**DIRECTIONS FOR THIS TASK:** Please take the lines from the one holding "This screenshot has" through the one holding "The width and" in the data below and copy them exactly.

**TASK INPUT:**
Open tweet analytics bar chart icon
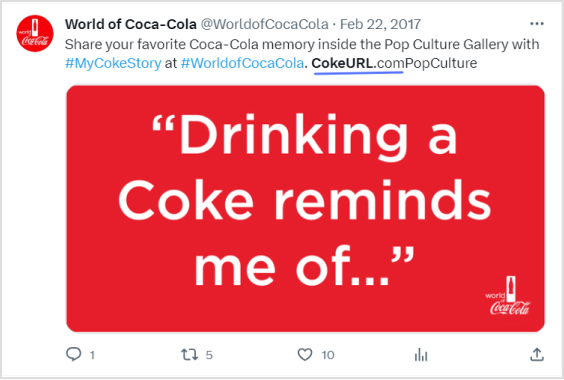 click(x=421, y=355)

* * *

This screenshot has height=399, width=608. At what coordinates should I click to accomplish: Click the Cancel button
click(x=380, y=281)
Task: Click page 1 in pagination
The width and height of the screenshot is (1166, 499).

* * *

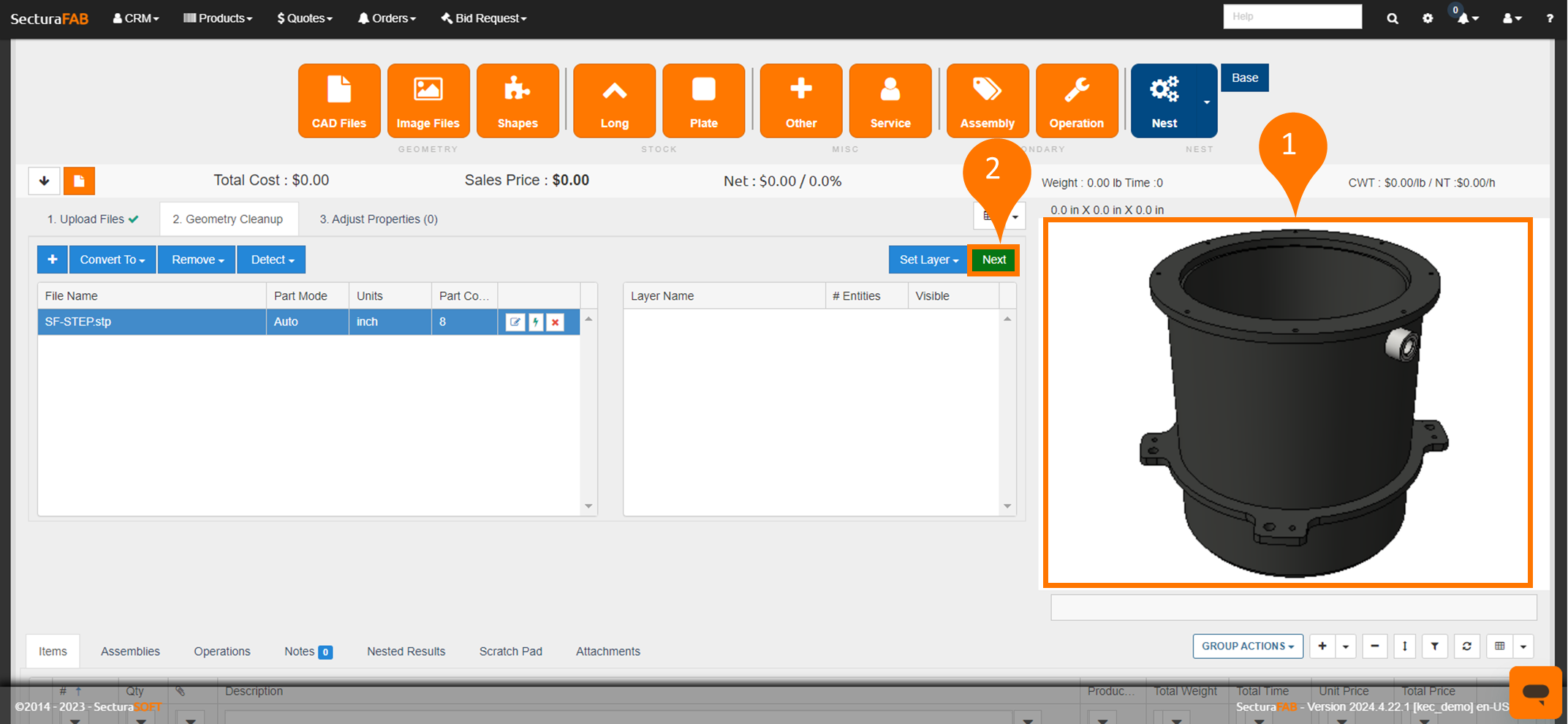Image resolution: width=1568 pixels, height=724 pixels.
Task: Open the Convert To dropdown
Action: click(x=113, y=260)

**SOLUTION FOR THIS PROBLEM:**
This screenshot has height=399, width=608. At what coordinates should I click to accomplish: Click the Cancel button
click(x=380, y=281)
Task: Click page 1 in pagination
The width and height of the screenshot is (1166, 499).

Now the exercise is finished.